Where the data comes from
Insider trades: SEC Form 4 filings from EDGAR. U.S. corporate insiders (officers, directors, 10%+ owners) must disclose trades in their own company's stock within two business days. We ingest every Form 4 daily. Consequence: what you see here can lag the actual trade by up to two business days — that lag is a legal reality, not a data error.
Market beliefs: Polymarket's public APIs. Once a company is linked to a related prediction market, we snapshot that market's probability once per day. The probability history starts the day the link is made.
The link between them: software suggests company↔market pairs by matching names and tickers against market questions, but every pair shown on this site was approved by a human. Nothing is auto-published.
What counts as a signal
Only open-market purchases and sales (SEC transaction codes P and S) count toward the score — trades where an insider voluntarily spent or received their own money at market prices. Everything else is stored and shown, but excluded from scoring as noise:
- Compensation mechanics — grants (A), option exercises (M), tax withholding (F): the employer's schedule, not the insider's conviction.
- Gifts (G), conversions (C), other codes — not market bets.
- Derivative-table rows — the reported "price" on these is an exercise price, not money at risk, so their dollar values would mislead.
- Rule 10b5-1 plan trades — trades executed under pre-arranged plans.

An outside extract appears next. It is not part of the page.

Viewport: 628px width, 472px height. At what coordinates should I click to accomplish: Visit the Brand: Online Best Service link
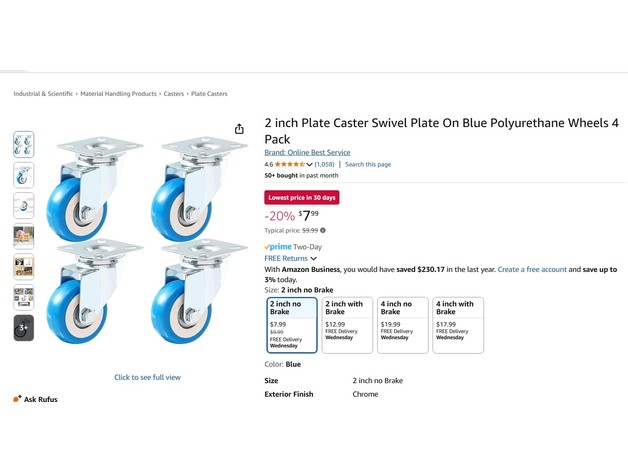tap(307, 152)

We exclude a filing when its 10b5-1 checkbox is set or when its footnotes disclose a plan (the checkbox alone under-reports).

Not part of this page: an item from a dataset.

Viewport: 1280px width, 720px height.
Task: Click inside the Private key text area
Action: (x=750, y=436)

- Implausible values — single transactions over $1B are treated as probable filing typos (they occur!) and excluded from scoring.
The score
For each approved company↔market pair, over a trailing 14-day window:
insider_signal = Σ value of open-market buys − Σ value of open-market sells
market_move = probability today − probability 14 days ago
score = log₁₀(1 + |insider_signal|) × (1 + |market_move| × 5) × cluster_bonus
The cluster bonus (×1.5) applies when three or more distinct insiders traded the same direction in the window — several people acting alike is historically more informative than one. The log means a $10M signal doesn't drown a $1M signal; the market-move multiplier rewards pairs where the prediction market is actually moving. Pairs need at least $250K of net insider flow to appear on Trending.
Agree vs. diverge: insiders buying while the probability rises (or selling while it falls) = agree. Opposite directions = diverge — the interesting case. We label the pattern; we never claim to know why anyone traded.
What's a high score? The score is not out of 10 or 100 — it has no ceiling, and its only job is to rank. Because of the log, its first digit roughly equals the number of zeros in the insider dollars: $1M of net flow ≈ 6, $10M ≈ 7, $100M ≈ 8, before the market-move and cluster multipliers scale it up. The $250K entry floor makes ~5.4 the lowest score that can appear. In practice most entries land between 5 and 15; anything above 20 is exceptional — large money, a large market swing, and several insiders moving together at once.
Honest limitations
- Form 4 lags trades by up to 2 business days; daily processing adds up to one more.
- A market's probability history begins when we link it — young links show "market flat / young" until 14 days accumulate.
- Insiders sell for many reasons (diversification, taxes, houses); buys are generally more informative than sells.
- Filings occasionally contain filer errors; we flag the implausible ones but cannot catch everything. Every number links to its source so you can check.
- This is a data-journalism project — not investment advice, and nothing here implies wrongdoing by anyone named.